[Raw rows]
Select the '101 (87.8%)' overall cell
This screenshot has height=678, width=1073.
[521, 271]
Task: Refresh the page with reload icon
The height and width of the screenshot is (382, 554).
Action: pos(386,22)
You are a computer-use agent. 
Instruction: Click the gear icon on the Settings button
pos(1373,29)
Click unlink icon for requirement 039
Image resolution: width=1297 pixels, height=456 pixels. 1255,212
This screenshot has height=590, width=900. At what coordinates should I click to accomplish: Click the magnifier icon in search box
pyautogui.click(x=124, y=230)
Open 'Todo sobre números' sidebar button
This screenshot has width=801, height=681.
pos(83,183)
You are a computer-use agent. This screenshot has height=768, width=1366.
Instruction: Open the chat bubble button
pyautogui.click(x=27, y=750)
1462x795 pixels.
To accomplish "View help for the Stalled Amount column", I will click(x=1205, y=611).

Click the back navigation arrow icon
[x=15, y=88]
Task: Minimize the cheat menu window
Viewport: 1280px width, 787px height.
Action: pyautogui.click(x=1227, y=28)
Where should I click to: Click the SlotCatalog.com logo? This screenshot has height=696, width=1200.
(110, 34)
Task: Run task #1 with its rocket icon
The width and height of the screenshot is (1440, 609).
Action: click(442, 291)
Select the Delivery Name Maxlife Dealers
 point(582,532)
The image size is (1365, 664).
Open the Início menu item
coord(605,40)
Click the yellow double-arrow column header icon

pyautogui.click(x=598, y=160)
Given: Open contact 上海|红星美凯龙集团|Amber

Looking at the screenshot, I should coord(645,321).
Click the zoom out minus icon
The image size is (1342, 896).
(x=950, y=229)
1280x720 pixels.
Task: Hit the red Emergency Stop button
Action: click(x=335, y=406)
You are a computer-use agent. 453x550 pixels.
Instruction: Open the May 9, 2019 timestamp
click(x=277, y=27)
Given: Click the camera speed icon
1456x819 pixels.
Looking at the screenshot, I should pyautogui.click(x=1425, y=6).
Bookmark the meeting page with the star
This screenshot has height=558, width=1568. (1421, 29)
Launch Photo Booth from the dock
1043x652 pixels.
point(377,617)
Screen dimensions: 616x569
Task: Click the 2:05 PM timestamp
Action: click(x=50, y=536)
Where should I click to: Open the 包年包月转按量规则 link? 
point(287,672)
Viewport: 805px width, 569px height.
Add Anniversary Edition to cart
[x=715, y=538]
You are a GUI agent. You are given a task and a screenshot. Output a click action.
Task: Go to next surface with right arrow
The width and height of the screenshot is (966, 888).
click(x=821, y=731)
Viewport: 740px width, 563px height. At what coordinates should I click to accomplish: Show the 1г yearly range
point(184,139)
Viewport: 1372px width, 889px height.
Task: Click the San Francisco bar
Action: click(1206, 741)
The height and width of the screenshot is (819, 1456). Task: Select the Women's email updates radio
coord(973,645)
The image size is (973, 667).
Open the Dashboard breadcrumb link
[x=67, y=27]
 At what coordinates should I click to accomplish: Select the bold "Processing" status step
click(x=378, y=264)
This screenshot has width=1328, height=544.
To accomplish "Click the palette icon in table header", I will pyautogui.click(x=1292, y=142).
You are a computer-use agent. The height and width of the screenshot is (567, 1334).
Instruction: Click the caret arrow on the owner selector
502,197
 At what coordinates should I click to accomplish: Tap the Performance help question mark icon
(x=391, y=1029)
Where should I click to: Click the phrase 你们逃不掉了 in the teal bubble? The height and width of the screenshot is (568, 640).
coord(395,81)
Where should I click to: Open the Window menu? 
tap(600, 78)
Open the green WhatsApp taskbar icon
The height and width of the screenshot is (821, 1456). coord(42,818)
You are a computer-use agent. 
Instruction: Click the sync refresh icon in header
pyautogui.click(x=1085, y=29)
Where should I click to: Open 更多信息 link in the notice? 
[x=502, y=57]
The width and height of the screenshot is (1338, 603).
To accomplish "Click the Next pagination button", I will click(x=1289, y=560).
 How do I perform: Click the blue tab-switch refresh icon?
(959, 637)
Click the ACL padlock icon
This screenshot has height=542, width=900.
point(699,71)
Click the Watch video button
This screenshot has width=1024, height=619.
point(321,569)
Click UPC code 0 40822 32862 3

_SHORT PROBLEM_:
Reproduce the rows starting at the line that contains "How do I perform: Click" and continuing through the last of the rows, keeping every line as it appears.

_FINAL ANSWER_:
 How do I perform: Click the blue tab-switch refresh icon?
(959, 637)
Click the ACL padlock icon
This screenshot has height=542, width=900.
point(699,71)
Click the Watch video button
This screenshot has width=1024, height=619.
point(321,569)
Click UPC code 0 40822 32862 3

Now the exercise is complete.